Automatic Differentiation

MITgcm's tangent linear and adjoint model

Automatic differentiation (AD), also referred to as algorithmic (or, more loosely, computational) differentiation, is a technology for automatically augmenting computer programs, including arbitrarily complex simulations, with statements for the computation of derivatives, also known as sensitivities. AD tools in our context provide source-to-source transformation, according to a set of linguistic and mathematical rules, of a function (a nonlinear prognostic model), given as computer code, to generate efficient and accurate (truncation-free) readable code for computing derivatives of the given function.  Thus, unlike a pure source-to-source translation, the output program
represents a new algorithm, such as the evaluation of the Jacobian, the Hessian, or higher derivative operators. In principle, a variety of derived algorithms can be generated automatically in this way.

In the mid 1990's groups in the CMI at MIT, SIO, JPL and GFDL have begun to apply AD tools for generating tangent linear and adjoint code for ocean circulation and climate studies.  The tools used comprised the Tangent linear and Adjoint Model Compiler (TAMC) as well as its commercial successor, Transformation of Algorithms in Fortran (TAF), developed by Ralf Giering (\cite{gie-kam:98}, \cite{gie:99}, \cite{gie:00a}), for which the MITgcm code has been adapted.

TAF exploits the chain rule for computing the first derivative of a function with respect to a set of input variables. Treating a given forward code as a composition of operations -- each line representing a compositional element, the chain rule is rigorously applied to the code, line by line. The resulting tangent linear or adjoint code, then, may be thought of as the composition in forward or reverse order, respectively, of the Jacobian matrices of the forward code's compositional elements.

This system has so far been used and is being applied in a practical way to study five broad classes of problems:
parameter sensitivity of the climate system,
initial and boundary value sensitivity
global ocean state estimation
optimal observing design studies
singular vector / optimal perturbation studies

Required AD tool features

The generation of efficient tangent linear and adjoint code for the MITgcm has pushed the limits of AD. It makes extensive use of advanced AD tool features, and has driven, in the case of TAF, AD tool development and improvement.  Among the he required features are:
handling of nonlinearities, switches, etc.
balancing of storing vs. re-computation via user directives
n-level check-pointing (here, n=3)
flow directives for substituting/providing hand-written derivative routines into the AD-generated derivative code, in particular related to the WRAPPER
exploitation of self-adjointness
inclusion of the Message Passing Interface (MPI) library for code execution in parallel environments
adjoint dump & restart, requiring the definition of the full adjoint state

ADM and TLM maintenance and improvement

Some key advantages of AD for derivative code generation are:
up-to-date maintenance of derivative code along with the ongoing forward code development as is the case for MITgcm; at the time of writing, the available ADM and TLM are based on code that lacks by only 3 weeks the latest available MITgcm checkpoint.
incremental modifications of the forward code (rather than extensive rewriting) when new features are added (new 'physics' packages, modified/improved numerics and dynamic, etc.); as an example, the inclusion of the adjoint of the Gent/McWilliams parameterization scheme (GM/Redi) requires the adjoint state to propagate through vertical density gradients, thus modifying the flow of adjoint sensitivities compared to a configuration without GM/Redi.

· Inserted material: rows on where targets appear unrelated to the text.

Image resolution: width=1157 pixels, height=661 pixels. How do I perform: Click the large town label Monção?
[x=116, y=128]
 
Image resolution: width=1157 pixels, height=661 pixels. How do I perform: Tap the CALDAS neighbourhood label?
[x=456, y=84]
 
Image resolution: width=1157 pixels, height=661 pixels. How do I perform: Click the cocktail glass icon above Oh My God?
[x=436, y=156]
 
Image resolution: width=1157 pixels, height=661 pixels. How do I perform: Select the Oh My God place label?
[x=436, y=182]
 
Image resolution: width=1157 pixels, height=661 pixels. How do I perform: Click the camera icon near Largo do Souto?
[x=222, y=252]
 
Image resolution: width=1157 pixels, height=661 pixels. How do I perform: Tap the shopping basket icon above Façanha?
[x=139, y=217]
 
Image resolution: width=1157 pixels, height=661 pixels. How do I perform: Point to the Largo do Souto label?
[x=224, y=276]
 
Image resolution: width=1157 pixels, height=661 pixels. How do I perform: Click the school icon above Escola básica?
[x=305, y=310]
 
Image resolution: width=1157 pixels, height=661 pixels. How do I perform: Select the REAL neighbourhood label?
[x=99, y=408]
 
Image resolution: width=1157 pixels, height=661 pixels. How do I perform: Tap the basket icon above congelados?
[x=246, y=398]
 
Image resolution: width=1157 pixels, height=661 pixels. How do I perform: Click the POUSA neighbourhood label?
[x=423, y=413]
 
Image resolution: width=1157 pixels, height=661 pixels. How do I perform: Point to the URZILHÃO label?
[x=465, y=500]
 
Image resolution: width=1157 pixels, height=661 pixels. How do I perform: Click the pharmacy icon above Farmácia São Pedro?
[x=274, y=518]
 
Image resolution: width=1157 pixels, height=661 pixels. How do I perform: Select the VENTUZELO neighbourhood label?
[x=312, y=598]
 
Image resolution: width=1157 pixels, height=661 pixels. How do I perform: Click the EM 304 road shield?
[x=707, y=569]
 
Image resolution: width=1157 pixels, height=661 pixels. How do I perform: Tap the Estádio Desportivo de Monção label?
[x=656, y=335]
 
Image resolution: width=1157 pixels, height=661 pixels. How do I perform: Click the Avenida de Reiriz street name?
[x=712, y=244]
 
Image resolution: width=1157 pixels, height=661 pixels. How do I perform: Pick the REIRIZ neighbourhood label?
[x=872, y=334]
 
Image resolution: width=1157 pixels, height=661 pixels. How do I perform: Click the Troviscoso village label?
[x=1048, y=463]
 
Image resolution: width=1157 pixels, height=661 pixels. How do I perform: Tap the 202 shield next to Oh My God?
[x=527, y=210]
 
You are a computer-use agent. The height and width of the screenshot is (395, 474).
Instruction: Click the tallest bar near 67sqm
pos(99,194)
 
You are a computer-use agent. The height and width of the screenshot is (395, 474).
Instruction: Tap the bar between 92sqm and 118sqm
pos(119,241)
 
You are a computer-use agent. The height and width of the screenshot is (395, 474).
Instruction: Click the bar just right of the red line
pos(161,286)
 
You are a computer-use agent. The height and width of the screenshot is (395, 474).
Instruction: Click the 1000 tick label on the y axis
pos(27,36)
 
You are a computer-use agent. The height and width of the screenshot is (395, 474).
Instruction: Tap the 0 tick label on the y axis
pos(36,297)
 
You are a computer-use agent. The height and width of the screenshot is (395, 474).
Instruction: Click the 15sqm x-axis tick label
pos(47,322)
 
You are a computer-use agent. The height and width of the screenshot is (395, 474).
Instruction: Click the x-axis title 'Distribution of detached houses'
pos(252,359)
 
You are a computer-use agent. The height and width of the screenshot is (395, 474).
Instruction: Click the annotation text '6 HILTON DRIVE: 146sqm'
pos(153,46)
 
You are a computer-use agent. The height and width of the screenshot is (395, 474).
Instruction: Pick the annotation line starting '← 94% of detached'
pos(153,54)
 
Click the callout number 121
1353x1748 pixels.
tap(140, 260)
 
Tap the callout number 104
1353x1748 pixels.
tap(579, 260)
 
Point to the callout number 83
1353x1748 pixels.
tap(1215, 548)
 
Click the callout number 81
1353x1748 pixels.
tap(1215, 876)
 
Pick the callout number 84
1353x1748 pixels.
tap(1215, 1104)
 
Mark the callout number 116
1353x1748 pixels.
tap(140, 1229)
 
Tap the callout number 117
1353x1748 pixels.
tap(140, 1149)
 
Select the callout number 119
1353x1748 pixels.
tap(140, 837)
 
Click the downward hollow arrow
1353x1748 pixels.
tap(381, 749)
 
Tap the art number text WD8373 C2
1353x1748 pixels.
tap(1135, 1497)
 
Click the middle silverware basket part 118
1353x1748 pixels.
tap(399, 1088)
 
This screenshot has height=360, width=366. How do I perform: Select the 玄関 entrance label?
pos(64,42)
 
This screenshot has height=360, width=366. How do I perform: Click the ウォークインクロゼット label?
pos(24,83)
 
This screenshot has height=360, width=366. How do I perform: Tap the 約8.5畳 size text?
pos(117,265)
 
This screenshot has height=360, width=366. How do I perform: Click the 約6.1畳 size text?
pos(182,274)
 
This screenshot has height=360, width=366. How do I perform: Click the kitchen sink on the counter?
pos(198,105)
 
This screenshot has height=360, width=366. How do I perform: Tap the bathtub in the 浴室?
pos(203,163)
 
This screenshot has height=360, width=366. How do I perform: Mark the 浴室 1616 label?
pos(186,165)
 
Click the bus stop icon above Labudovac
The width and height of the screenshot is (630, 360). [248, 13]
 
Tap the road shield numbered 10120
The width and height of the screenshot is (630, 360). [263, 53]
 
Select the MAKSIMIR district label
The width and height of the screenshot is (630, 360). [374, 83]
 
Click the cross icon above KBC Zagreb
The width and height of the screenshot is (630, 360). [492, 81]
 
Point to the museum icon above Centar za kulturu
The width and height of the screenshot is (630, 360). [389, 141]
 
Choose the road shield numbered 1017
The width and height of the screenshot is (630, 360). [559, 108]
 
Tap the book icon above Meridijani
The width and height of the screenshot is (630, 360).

The benefits of such a strategy are illustrated in the context of two directions of the ongoing model development:

Atmospheric code development

As described in {mars-eta:03,adc-eta:03}, pressure vs. z-level coordinate isomorphisms are being exploited to enable the MITgcm to run as an atmospheric model.  Relying on the same hydrodynamical kernel for which an adjoint model is available readily leads to an adjoint model for an atmospheric configuration. Thus, an adjoint model for a Held-Suarez type configuration representing a basis atmospheric dynmics setup for the Atmospheric Model Intercomparison Project (AMIP) is available and is currently being used for sensitivity studies and entropy maximization studies.

Coupled ocean - sea ice model

A new sea ice model has recently been implemented {men-zha:03}, closing an important gap for global ocean modeling and state estimation, enabling arctic modeling studies, and assimilation of large number hitherto unexplored sea ice date to be assimilated into the MITgcm.  The development of the adjoint of the sea ice model has greatly benefited from the availability of the adjoint of a bulk formula package based on the \cite{lar-pon:82} implementation to compute air-sea fluxes from atmospheric fields. The existing bulk formula implementation provided a natural link to the sea ice model and its adjoint.